### EXERCISE OBJECTIVE
Please rewrite the data from the line holding "Where should I click to: Go" through the end of the data, inclusive, replacing "side panel" with "sidebar" and leaving everything else unchanged.

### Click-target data
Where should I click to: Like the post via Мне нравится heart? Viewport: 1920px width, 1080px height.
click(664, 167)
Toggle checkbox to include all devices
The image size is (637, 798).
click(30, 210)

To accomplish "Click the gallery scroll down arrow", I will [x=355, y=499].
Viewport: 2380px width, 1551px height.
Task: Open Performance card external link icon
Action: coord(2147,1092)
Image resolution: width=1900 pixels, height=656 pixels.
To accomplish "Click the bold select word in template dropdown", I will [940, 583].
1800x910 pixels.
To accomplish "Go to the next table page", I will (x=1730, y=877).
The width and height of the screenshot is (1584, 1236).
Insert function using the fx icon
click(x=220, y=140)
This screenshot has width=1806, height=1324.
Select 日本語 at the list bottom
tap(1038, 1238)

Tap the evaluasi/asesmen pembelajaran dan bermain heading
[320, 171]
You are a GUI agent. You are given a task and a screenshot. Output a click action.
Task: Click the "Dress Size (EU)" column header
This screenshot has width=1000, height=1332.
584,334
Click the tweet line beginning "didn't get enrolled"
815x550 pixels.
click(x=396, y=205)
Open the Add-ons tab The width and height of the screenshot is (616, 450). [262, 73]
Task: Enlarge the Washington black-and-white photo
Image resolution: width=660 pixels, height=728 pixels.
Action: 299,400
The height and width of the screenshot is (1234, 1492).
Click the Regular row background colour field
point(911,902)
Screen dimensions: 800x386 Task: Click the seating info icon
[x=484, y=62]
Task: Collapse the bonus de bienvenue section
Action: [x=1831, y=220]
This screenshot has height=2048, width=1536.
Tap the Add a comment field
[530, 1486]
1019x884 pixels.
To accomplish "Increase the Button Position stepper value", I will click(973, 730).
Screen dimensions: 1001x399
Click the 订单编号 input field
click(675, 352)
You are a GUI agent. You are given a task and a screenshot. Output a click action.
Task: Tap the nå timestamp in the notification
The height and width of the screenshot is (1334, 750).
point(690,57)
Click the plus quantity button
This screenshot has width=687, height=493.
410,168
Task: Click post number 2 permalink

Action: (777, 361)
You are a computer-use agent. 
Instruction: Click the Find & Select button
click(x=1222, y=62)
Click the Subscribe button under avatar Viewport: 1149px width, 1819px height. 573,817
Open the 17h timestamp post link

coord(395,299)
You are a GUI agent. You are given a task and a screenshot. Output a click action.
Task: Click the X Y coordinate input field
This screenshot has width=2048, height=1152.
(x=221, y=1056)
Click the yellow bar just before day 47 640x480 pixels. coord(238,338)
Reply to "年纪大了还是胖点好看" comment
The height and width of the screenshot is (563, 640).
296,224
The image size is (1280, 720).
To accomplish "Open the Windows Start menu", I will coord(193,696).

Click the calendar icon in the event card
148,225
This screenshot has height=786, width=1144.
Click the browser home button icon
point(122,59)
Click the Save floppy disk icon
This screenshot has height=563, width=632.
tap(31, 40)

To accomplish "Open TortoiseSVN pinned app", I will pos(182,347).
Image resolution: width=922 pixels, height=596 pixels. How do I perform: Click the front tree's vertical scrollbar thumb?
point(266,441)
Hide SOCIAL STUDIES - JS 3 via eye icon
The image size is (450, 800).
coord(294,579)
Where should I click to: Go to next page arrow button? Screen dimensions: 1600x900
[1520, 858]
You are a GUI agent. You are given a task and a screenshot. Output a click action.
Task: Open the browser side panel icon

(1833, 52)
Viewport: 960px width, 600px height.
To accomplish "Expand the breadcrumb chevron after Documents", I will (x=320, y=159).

### PROBLEM SOLUTION
Where should I click to: Go to next page arrow button? Screen dimensions: 1600x900
[1520, 858]
You are a GUI agent. You are given a task and a screenshot. Output a click action.
Task: Open the browser sidebar icon

(1833, 52)
Viewport: 960px width, 600px height.
To accomplish "Expand the breadcrumb chevron after Documents", I will (x=320, y=159).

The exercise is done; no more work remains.